C’était à Nicole qu’il parlait, dans ces vers. Ainsi s’exhalait le frémissement déchaîné en lui par le billet à la fois transparent et énigmatique, qui s’était posé sur son cœur comme un tison d’amour. Justement, quand il l’avait reçu, il ployait sous une de ces lassitudes affadies que connaissent les artistes après un travail où ils ne furent pas « en train ». Son dégoût venait en grande partie du silence de solitude succédant à la communion exquise de Bruges et de la Martaude. Après son séjour là-bas, il était retombé de si haut, à la besogne quotidienne, dans son intérieur médiocre, il s’était senti si loin de la gloire, si loin de la fortune, si loin même de l’amour, que c’était comme s’il se fût cassé les ailes ambitieuses naguère trop promptes à le soulever.
Mais, dans sa veillée tardive, toutes les effrénées chimères le reprenaient, l’emportaient. Lorsque, ayant jeté ses dernières rimes, il se leva, les tempes martelées d’échos, la poitrine bondissante, se sentant poète et se sentant aimé, lorsqu’il prit sa lampe et parcourut son étroit domaine, il n’y aperçut plus rien de mesquin ou de vulgaire.
Son appartement se composait de trois pièces : l’une, son cabinet de travail, une autre, sorte de fumoir-salle à manger, où il couchait sur un divan, une troisième, son cabinet de toilette. Le tub, les haltères, le masque et les gants d’escrime, traînant là, témoignaient de l’entraînement corporel, que ce beau garçon n’aurait négligé pour rien au monde.
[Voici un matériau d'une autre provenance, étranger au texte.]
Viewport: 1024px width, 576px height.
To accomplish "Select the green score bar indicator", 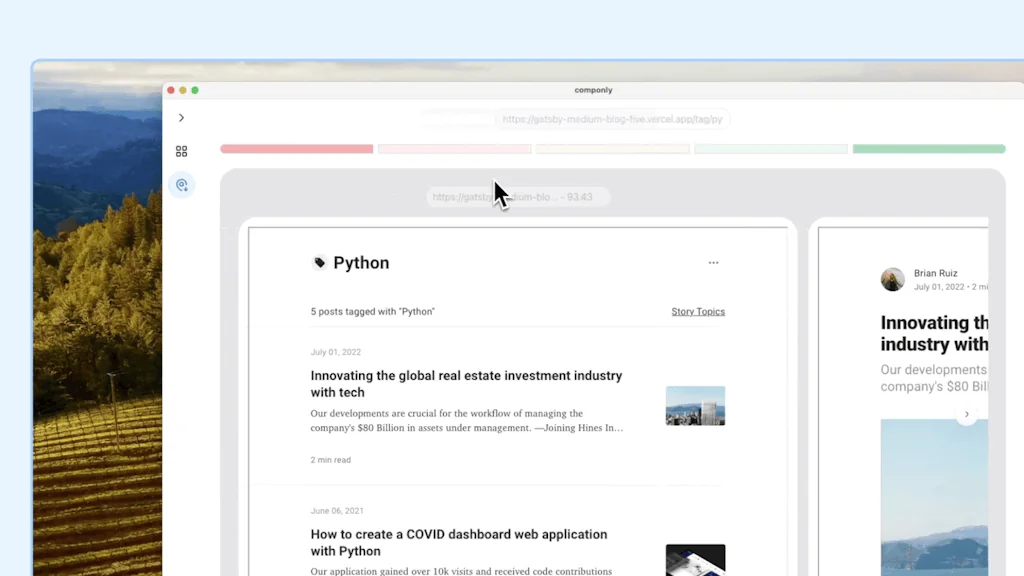I will (x=929, y=148).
Quand il devait perdre une heure, il la prenait plutôt sur la « copie » que sur l’hygiène, l’hydrothérapie ou le sport. A moins d’un coup de fièvre, comme ce soir, où le voilà, son extase un peu tombée, cherchant dans le bahut du fumoir s’il ne trouvera pas quelque reste ou quelque biscuit à grignoter, dédaignant de descendre à la brasserie voisine, où risquerait de s’évaporer son envoûtement délicieux.
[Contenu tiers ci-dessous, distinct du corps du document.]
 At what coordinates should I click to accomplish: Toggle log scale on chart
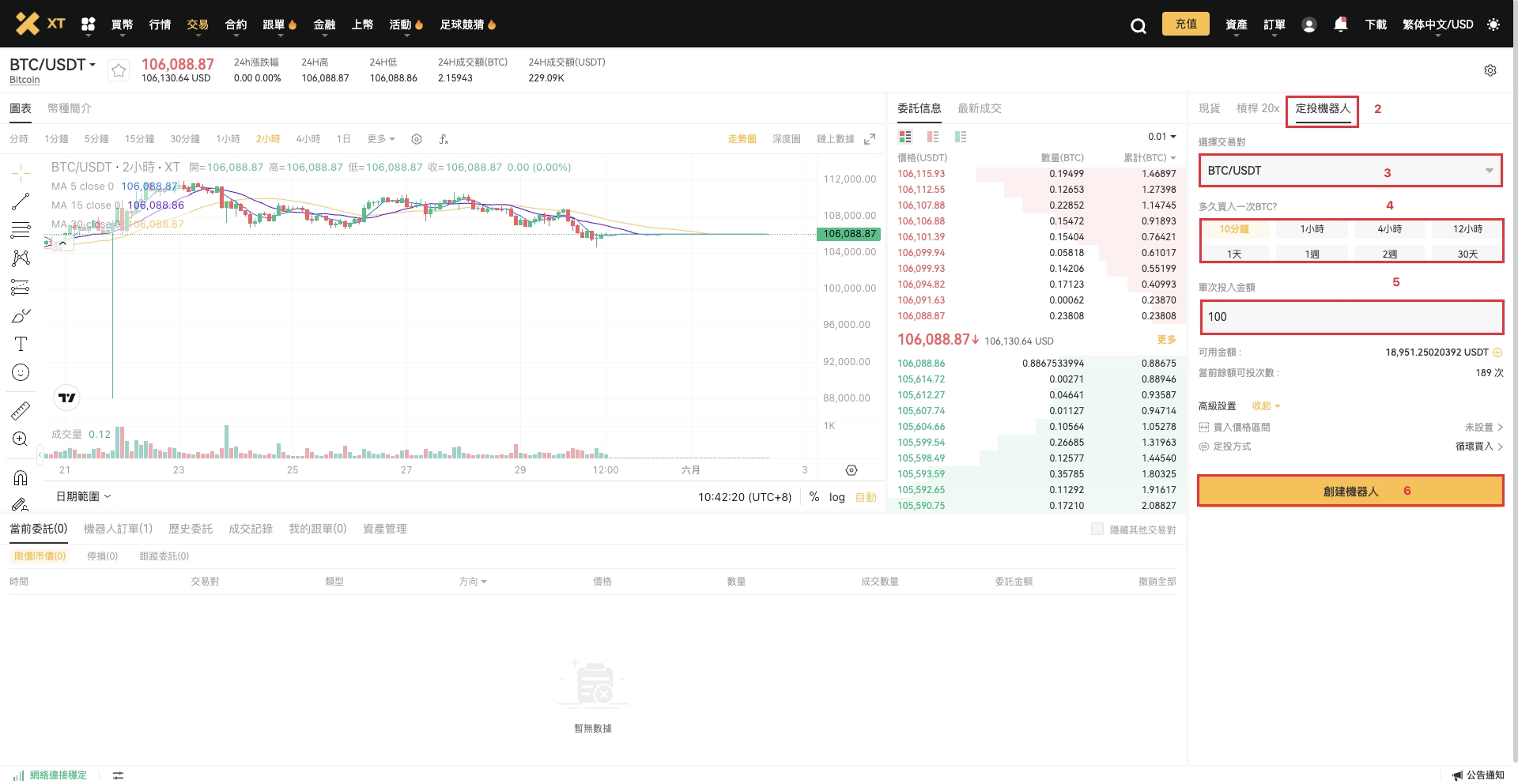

Une réflexion l’affligea pourtant. Comment faire parvenir à celle qui l’avait inspirée l’hymne d’adoration et de flamme ? Impossible d’adresser à Mme Hardibert, par la voie officielle de la poste, autre chose que les billets insignifiants permis à M. Ogier Sérénis. Ce que Georget pouvait avoir à dire à Nicole exigeait autrement de mystère. Mais, de ce mystère, il n’avait pas été question entre son respect et la réserve de son amie. D’ailleurs, expédier les vers ne suffisait pas à un auteur bien moins poète qu’amoureux, chez qui la vanité littéraire le cédait à un sentiment plus dominateur, ce qui ne donne pas une médiocre mesure de ce sentiment. Revoir Nicole… Voilà de quel besoin ardent se tendit son âme quand la diversion des rimes ne l’obséda plus. Ah ! s’il connaissait la date du prochain voyage qu’elle ferait à Paris !… Une certitude le gagnait que, cette seconde fois, elle ne reprendrait pas le train sans lui avoir accordé un rendez-vous, si seulement il avait l’occasion de le solliciter. Cela semblait tellement fatal, que Mme Hardibert elle-même devait le prévoir, et que, pour cette raison, dans sa sincérité de défense, elle ne reviendrait pas de si tôt dans cet insidieux Paris, aux suggestions entraînantes, aux complicités captieuses.